(Excerpts from a dataset)
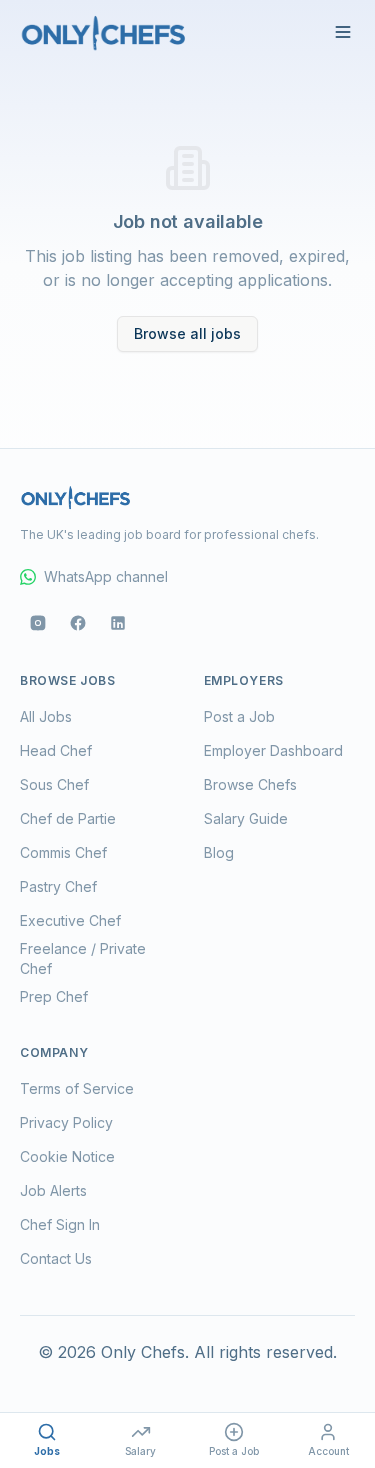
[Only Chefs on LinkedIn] (118, 623)
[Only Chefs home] (104, 32)
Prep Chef (54, 996)
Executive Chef (70, 920)
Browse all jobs (187, 333)
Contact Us (56, 1258)
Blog (219, 852)
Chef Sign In (60, 1224)
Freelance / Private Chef (83, 958)
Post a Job (239, 716)
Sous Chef (54, 784)
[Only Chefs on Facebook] (78, 623)
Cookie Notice (67, 1156)
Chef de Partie (68, 818)
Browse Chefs (250, 784)
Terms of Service (77, 1088)
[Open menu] (343, 32)
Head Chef (56, 750)
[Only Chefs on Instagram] (38, 623)
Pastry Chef (58, 886)
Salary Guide (246, 818)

■ Work instruction ■
Copy exactly the line containing "Cookie Notice (67, 1156)" and every line after it, ending with the last line of the records above.

■ Expected answer ■
Cookie Notice (67, 1156)
Chef de Partie (68, 818)
Browse Chefs (250, 784)
Terms of Service (77, 1088)
[Open menu] (343, 32)
Head Chef (56, 750)
[Only Chefs on Instagram] (38, 623)
Pastry Chef (58, 886)
Salary Guide (246, 818)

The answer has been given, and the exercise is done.